Na política estadual, o grupo de Brizola governou por quase duas décadas. O líder pedetista conseguiu se aproveitar da crise econômica mundial da década de 80, provocada pela crise do petróleo, para se eleger em 1982, vencendo o representante do chaguismo e então candidato da situação, Miro Teixeira. Apesar da liderança no estado, o PDT não tinha a mesma força nacional. A fraqueza da bancada pedetista no Congresso, a pequena participação de políticos fluminenses nos partidos de maior bancada na Câmara e no Senado – PMDB, PT e PSDB –, além da oposição ferrenha de Brizola ao governo federal ajudam a explicar a falta de protagonismo do Rio de Janeiro no jogo político nacional.

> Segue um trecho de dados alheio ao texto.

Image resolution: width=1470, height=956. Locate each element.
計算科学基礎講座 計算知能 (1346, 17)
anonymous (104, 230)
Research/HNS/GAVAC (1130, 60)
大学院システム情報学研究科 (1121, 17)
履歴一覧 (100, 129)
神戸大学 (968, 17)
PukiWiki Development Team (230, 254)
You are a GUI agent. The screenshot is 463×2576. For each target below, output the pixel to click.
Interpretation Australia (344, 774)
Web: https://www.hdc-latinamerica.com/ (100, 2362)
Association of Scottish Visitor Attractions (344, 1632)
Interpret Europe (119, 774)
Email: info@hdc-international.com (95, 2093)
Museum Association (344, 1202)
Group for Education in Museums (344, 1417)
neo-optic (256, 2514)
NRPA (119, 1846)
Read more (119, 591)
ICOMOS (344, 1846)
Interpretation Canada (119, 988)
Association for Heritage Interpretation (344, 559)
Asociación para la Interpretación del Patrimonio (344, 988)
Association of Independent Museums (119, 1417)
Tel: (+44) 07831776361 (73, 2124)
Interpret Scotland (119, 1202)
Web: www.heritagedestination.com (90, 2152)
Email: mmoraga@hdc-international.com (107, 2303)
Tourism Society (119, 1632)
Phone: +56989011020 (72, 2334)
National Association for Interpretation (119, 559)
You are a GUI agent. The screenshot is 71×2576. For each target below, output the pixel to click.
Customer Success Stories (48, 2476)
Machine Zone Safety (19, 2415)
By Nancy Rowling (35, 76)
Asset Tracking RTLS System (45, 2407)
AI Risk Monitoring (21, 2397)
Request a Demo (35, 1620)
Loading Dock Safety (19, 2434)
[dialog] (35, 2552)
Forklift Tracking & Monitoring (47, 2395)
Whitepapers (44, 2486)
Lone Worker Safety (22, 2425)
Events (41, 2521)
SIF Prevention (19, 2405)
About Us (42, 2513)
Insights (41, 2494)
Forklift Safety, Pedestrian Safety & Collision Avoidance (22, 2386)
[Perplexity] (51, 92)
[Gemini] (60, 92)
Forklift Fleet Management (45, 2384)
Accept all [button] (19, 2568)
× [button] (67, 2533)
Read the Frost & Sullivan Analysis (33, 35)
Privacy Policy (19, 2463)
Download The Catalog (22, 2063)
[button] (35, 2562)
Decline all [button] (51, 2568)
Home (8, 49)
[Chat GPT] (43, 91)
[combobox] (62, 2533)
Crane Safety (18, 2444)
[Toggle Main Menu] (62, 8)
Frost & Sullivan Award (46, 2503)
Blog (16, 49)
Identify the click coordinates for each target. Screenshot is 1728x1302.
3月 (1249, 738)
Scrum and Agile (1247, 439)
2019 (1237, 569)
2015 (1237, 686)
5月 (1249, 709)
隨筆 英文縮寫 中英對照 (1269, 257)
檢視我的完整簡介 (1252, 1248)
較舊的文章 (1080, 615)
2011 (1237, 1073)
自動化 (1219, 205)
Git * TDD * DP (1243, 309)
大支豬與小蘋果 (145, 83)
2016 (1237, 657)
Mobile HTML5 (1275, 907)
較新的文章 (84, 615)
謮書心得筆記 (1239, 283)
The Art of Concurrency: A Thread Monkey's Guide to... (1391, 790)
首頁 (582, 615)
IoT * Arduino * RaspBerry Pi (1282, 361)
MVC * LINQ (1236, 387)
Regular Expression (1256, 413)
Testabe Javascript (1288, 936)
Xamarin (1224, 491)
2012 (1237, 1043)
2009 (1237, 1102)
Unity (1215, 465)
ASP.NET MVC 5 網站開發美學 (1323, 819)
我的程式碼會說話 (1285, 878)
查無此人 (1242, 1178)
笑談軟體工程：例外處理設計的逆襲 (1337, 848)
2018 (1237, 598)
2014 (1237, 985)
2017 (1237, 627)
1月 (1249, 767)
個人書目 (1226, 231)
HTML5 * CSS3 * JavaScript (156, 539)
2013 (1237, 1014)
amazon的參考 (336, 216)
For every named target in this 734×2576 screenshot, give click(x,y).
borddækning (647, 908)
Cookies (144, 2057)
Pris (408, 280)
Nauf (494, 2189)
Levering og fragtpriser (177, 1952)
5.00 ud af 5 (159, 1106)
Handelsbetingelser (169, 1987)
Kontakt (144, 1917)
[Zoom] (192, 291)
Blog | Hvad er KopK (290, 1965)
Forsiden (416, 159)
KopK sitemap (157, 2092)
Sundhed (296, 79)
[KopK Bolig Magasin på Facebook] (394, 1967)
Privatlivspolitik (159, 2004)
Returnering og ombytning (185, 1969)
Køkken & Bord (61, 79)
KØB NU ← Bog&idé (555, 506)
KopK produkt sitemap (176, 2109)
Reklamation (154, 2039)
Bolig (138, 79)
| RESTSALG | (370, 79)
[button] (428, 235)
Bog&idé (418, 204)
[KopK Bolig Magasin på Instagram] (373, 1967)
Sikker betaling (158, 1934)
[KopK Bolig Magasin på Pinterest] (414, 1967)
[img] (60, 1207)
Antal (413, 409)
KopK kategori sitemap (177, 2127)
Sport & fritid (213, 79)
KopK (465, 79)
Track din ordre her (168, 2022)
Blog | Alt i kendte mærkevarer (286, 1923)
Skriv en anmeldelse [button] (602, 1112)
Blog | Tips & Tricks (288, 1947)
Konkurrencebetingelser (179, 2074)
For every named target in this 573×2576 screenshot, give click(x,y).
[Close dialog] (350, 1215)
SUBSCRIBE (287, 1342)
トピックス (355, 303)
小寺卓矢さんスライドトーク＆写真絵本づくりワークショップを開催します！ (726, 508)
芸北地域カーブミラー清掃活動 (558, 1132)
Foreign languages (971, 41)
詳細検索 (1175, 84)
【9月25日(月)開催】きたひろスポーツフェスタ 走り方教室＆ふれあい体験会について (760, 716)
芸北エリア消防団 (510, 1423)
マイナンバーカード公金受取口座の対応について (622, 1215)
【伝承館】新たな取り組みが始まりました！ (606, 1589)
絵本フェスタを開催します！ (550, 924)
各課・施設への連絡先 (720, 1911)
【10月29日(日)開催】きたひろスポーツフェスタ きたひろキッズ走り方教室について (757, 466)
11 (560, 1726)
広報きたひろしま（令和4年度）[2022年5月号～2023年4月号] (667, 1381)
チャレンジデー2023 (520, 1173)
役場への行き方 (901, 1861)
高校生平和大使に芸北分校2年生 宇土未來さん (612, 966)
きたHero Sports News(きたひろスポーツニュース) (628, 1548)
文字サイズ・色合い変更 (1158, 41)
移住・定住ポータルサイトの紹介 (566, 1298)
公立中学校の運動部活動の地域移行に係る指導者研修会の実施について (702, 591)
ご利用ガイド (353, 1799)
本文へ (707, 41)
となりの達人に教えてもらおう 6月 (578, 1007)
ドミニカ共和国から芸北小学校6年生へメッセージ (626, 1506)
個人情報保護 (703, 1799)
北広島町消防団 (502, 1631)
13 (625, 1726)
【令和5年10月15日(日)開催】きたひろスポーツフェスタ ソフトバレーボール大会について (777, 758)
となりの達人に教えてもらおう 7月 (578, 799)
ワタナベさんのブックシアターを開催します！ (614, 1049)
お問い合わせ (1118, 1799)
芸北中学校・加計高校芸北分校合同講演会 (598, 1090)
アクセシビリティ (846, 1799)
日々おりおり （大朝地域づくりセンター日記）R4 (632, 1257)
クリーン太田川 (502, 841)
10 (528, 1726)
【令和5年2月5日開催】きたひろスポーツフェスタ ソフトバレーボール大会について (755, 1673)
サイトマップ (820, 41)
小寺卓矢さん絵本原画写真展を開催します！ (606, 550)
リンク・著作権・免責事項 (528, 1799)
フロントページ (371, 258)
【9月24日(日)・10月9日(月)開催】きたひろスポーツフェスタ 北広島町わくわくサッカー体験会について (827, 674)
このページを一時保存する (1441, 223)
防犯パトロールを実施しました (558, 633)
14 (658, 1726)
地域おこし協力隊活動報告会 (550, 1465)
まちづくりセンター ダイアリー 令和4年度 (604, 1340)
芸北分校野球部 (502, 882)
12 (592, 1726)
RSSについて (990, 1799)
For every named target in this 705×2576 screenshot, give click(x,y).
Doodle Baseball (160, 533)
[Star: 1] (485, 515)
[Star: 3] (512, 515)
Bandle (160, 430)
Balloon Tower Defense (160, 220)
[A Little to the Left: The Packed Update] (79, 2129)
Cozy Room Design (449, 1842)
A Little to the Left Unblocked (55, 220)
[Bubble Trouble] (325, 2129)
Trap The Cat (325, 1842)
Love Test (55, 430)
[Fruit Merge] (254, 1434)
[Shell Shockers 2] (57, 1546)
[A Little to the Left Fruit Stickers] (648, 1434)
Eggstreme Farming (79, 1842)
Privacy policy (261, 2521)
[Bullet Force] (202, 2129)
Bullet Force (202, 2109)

– O modo aguerrido de Brizola agir com o governo federal e com os outros partidos acabou isolando o Rio de Janeiro – aponta Amorim.

O Rio de Janeiro só veio a se alinhar ao governo federal em 2007, com a eleição de Sérgio Cabral para governador. Para retomar os investimentos e a participação política em nível nacional, os políticos fluminenses tiveram que aprender a se adaptar ao modelo nacional de aliança entre PT e PMDB, que vinha desde 2002. Os peemedebistas encontraram no vácuo deixado pela fragmentação do brizolismo – em menos de dez anos, Cesar Maia, Marcello Alencar e Anthony Garotinho deixaram o PDT – a possibilidade de liderar a política fluminense. Desde então, o PMDB está no poder, da prefeitura ao governo do estado.

– O apoio do Sérgio Cabral ao Lula, no segundo turno de 2007, criou uma situação muito favorável e solidária. Dos três maiores colégios eleitorais do Brasil – São Paulo, Minas Gerais e Rio de Janeiro –, dois eram do PSDB. Então, Lula precisava de uma base de sustentação em um estado importante. Nenhum presidente investiu tanto no estado quanto o Lula, o Rio de Janeiro se aproveitou do momento bom da economia, depois de anos na tentativa de reorganização econômica – observa Moreira Franco.

Hoje, o Rio de Janeiro tem o maior número de deputados federais dentro do PMDB. Mas a Operação Lava-Jato já mostrou que pode ser uma dor de cabeça para a bancada local, tanto em nível econômico – o Rio é altamente dependente do petróleo – quanto político – Eduardo Cunha é investigado. Ele foi denunciado pelo Ministério Público, com base na delação de Julio Camargo, por ter pedido US$ 5 milhões dentro esquema de corrupção da Petrobras.

– Essa situação atual, com a investigação da Petrobras, vai criar problemas muito sérios para o governo do estado e o investimento dele, se não houver um jeito para a Petrobras rápido. O Rio de Janeiro é muito dependente do petróleo. A saúde econômica do estado é a Petrobras – lembra Moreira Franco.

O sopro final para o castelo de cartas que é a aliança entre PT e PMDB promete ser 2018, quando os peemedebistas vão tentar emplacar um presidente, com ou sem o PT. O partido liderado por Michel Temer deve começar a caminhada presidencial nas eleições do ano que vem, com um bom número de prefeitos eleitos em capitais e nas cidades com mais de 200 mil habitantes. Tudo para conseguir, pela primeira vez, sucesso nas urnas em uma corrida rumo ao Palácio do Planalto.


– O nome que eu identifico com os melhores predicados, mais pronto para disputar uma eleição presidencial seria do prefeito Eduardo Paes. Ele vai chegar em 2018 com uma belíssima vitrine, até por conta dos Jogos Olímpicos. É um nome que agrada a bancada – revela o deputado federal Leonardo Picciani.

A tentativa é vista por Amorim como prematura e até mesmo arriscada demais. Segundo o cientista político, uma derrota nas urnas pode significar a volta do Rio à oposição e, consequentemente, um retrocesso do protagnismo no jogo político.

– O futuro do Rio de Janeiro dependerá da capacidade das nossas principais lideranças de se entenderem bem com o governo federal – afirma Amorim.

Para o professor Antonio Carlos Alkmim, do Departamento de Ciências Sociais da PUC-Rio e autor do e-book De Brizola a Cabral. De Collor a Dilma, o momento é incerto não só para a política fluminense como também para toda a política nacional.

– Os grandes eventos no Rio acabam no ano que vem com as Olimpíadas. Hoje, temos a crise política e econômica, e o PMDB está muito dividido, o que pode fazer com que o alinhamento se desfaça. Tudo vai depender da capacidade dos atores políticos de entenderem que uma articulação vertical entre União, estado e município é fundamental para o protagonismo – analisa Alkmim.